EXERCISE INPUT:
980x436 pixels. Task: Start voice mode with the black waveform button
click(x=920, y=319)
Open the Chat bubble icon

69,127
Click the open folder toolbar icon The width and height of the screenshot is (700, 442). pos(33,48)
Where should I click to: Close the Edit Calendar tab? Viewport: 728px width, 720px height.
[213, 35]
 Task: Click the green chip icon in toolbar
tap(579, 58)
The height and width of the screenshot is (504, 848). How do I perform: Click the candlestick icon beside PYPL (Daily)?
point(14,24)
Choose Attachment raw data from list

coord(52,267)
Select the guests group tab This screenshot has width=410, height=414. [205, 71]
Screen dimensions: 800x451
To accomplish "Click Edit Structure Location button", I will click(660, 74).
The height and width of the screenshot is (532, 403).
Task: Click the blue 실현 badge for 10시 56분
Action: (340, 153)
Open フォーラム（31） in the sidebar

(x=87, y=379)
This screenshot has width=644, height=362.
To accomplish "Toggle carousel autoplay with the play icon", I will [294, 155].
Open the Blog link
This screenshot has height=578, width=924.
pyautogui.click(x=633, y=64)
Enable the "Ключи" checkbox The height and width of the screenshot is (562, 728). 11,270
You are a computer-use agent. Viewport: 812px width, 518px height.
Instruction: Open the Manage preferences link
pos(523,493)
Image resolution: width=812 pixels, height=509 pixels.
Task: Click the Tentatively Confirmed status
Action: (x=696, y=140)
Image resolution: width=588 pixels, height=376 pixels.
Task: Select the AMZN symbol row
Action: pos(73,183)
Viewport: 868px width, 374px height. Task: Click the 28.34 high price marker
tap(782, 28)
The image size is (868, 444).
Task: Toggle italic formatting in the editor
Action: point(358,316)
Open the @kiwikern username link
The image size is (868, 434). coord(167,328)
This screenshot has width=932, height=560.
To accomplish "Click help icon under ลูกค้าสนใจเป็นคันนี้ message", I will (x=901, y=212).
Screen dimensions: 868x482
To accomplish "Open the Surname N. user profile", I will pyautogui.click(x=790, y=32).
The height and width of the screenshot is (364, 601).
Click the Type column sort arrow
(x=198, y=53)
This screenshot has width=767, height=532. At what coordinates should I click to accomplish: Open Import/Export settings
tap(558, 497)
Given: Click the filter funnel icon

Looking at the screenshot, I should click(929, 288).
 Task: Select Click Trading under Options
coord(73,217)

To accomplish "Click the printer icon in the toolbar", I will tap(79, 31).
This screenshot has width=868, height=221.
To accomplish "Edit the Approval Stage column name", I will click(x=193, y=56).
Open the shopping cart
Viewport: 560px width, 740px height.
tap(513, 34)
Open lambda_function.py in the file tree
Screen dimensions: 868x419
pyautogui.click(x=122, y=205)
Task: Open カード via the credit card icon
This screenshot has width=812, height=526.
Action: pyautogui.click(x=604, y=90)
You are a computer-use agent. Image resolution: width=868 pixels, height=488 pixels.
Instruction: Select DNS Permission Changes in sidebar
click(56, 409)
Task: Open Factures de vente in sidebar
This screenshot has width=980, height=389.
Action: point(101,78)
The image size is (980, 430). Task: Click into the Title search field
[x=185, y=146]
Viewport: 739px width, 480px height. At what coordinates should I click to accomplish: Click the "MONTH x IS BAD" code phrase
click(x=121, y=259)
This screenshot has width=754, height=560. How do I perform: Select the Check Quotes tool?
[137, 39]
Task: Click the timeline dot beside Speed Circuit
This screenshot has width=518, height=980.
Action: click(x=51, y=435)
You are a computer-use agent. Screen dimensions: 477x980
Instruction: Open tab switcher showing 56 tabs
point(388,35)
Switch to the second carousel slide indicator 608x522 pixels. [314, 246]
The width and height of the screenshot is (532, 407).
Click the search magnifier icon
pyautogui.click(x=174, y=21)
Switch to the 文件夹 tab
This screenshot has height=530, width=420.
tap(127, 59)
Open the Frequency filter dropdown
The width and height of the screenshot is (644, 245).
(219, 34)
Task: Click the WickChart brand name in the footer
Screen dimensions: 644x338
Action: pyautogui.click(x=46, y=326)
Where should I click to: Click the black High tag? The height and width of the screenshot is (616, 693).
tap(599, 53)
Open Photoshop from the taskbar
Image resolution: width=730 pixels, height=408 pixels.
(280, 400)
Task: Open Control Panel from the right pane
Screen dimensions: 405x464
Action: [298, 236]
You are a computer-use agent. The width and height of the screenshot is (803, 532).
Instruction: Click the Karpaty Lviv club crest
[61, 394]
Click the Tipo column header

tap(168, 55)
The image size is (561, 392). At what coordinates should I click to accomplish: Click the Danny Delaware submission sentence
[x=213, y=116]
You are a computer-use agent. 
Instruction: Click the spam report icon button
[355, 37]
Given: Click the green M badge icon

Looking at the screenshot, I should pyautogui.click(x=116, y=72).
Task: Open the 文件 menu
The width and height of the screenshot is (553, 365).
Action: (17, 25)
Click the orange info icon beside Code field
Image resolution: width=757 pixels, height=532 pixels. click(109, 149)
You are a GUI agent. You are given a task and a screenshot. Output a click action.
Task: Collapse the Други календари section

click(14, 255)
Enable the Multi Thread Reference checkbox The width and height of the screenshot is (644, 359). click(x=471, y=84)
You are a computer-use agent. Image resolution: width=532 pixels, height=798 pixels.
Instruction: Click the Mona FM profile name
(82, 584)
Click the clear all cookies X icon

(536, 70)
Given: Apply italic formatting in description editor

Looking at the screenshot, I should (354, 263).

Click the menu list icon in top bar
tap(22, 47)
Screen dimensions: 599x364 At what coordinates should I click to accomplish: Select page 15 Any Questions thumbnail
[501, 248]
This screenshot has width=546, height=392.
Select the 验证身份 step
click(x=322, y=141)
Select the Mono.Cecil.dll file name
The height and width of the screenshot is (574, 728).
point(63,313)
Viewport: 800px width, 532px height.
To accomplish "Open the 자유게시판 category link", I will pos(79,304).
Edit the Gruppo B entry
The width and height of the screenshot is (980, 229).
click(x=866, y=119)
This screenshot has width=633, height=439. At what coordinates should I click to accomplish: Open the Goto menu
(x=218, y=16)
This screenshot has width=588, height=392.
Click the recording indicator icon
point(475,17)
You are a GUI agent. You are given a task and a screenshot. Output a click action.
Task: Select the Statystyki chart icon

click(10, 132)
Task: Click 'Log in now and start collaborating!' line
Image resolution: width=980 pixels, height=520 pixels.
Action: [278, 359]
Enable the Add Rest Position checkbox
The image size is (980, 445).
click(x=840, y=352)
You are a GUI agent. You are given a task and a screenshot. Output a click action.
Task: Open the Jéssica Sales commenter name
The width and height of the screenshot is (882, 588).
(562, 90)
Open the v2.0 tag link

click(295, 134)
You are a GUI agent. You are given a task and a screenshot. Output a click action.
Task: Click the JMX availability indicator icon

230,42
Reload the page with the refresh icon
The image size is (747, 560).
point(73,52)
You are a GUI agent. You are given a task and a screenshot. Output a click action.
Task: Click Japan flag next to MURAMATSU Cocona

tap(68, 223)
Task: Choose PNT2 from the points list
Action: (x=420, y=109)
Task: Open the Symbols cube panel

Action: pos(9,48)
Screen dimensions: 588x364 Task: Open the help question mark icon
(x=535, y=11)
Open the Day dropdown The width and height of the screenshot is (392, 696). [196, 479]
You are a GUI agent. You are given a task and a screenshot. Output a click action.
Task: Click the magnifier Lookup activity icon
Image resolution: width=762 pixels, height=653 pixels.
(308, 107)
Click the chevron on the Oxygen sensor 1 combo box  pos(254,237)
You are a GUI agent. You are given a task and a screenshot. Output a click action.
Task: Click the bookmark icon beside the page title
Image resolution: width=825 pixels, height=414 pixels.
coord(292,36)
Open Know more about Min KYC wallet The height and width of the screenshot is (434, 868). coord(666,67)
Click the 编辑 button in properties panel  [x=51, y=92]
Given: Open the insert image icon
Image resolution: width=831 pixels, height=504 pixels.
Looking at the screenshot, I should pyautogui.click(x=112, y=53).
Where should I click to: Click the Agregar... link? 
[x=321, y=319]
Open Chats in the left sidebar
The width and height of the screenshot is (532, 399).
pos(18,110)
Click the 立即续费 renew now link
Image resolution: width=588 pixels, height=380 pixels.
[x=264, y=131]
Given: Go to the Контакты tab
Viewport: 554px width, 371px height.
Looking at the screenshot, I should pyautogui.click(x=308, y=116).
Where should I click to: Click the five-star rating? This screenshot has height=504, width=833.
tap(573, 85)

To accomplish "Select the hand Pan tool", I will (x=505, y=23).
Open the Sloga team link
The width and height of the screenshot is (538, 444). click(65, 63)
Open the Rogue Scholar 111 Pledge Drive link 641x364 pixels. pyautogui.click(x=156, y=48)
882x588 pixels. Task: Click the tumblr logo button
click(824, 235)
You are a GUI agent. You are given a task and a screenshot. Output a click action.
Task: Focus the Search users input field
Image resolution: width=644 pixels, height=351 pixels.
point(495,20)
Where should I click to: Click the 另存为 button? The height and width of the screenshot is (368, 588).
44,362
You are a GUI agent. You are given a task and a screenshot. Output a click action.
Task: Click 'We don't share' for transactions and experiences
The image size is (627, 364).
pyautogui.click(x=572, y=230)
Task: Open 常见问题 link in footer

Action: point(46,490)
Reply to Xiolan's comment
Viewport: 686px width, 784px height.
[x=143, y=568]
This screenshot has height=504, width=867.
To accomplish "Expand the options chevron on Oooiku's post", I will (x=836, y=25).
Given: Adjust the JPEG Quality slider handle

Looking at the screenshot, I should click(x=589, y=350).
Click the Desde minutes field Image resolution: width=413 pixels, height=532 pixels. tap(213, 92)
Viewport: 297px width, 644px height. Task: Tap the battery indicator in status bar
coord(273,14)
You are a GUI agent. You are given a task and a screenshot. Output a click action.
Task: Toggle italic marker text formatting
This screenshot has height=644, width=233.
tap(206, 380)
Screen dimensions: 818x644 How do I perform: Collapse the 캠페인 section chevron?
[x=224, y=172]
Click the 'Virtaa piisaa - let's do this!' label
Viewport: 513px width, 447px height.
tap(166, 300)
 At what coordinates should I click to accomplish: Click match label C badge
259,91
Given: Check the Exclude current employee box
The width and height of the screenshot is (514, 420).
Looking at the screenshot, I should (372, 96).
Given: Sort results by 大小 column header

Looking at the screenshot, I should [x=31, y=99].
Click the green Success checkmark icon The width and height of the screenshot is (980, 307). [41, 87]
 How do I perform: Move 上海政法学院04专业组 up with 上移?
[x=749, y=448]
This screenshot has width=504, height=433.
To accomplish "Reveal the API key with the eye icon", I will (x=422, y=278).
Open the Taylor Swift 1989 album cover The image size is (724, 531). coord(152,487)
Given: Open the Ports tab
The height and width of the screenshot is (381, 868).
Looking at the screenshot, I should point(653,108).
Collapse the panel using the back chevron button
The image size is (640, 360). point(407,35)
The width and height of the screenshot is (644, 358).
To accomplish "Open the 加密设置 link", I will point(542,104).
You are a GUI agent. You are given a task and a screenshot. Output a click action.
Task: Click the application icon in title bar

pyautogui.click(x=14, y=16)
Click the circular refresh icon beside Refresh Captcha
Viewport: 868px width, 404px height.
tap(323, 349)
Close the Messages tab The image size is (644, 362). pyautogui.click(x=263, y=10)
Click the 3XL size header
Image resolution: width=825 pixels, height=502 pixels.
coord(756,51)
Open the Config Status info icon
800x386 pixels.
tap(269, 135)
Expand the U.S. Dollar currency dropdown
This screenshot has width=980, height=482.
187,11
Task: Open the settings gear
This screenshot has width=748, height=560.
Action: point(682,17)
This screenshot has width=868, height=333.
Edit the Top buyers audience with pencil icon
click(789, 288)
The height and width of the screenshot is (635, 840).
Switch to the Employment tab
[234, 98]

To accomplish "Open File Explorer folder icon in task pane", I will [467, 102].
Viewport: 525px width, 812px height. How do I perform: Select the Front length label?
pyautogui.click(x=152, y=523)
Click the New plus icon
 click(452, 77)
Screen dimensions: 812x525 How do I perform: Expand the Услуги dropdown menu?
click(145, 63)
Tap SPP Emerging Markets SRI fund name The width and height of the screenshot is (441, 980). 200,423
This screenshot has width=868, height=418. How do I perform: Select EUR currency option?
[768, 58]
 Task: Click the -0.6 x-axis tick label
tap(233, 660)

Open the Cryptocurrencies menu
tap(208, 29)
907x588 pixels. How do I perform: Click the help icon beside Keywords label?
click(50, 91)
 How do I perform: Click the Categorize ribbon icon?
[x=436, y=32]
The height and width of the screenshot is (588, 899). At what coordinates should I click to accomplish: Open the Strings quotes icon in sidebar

WHAT TO WORK ON: Which lines above run from the one containing "Switch to the 文件夹 tab" down to the one containing "You are a computer-use agent. Image resolution: width=532"? Repeat exactly those, both ends included, and nothing else.

TASK ANSWER:
Switch to the 文件夹 tab
This screenshot has height=530, width=420.
tap(127, 59)
Open the Frequency filter dropdown
The width and height of the screenshot is (644, 245).
(219, 34)
Task: Click the WickChart brand name in the footer
Screen dimensions: 644x338
Action: pyautogui.click(x=46, y=326)
Where should I click to: Click the black High tag? The height and width of the screenshot is (616, 693).
tap(599, 53)
Open Photoshop from the taskbar
Image resolution: width=730 pixels, height=408 pixels.
(280, 400)
Task: Open Control Panel from the right pane
Screen dimensions: 405x464
Action: [298, 236]
You are a computer-use agent. The width and height of the screenshot is (803, 532).
Instruction: Click the Karpaty Lviv club crest
[61, 394]
Click the Tipo column header

tap(168, 55)
The image size is (561, 392). At what coordinates should I click to accomplish: Click the Danny Delaware submission sentence
[x=213, y=116]
You are a computer-use agent. 
Instruction: Click the spam report icon button
[355, 37]
Given: Click the green M badge icon

Looking at the screenshot, I should pyautogui.click(x=116, y=72).
Task: Open the 文件 menu
The width and height of the screenshot is (553, 365).
Action: (17, 25)
Click the orange info icon beside Code field
Image resolution: width=757 pixels, height=532 pixels. click(109, 149)
You are a GUI agent. You are given a task and a screenshot. Output a click action.
Task: Collapse the Други календари section

click(14, 255)
Enable the Multi Thread Reference checkbox The width and height of the screenshot is (644, 359). click(x=471, y=84)
You are a computer-use agent. Image resolution: width=532 pixels, height=798 pixels.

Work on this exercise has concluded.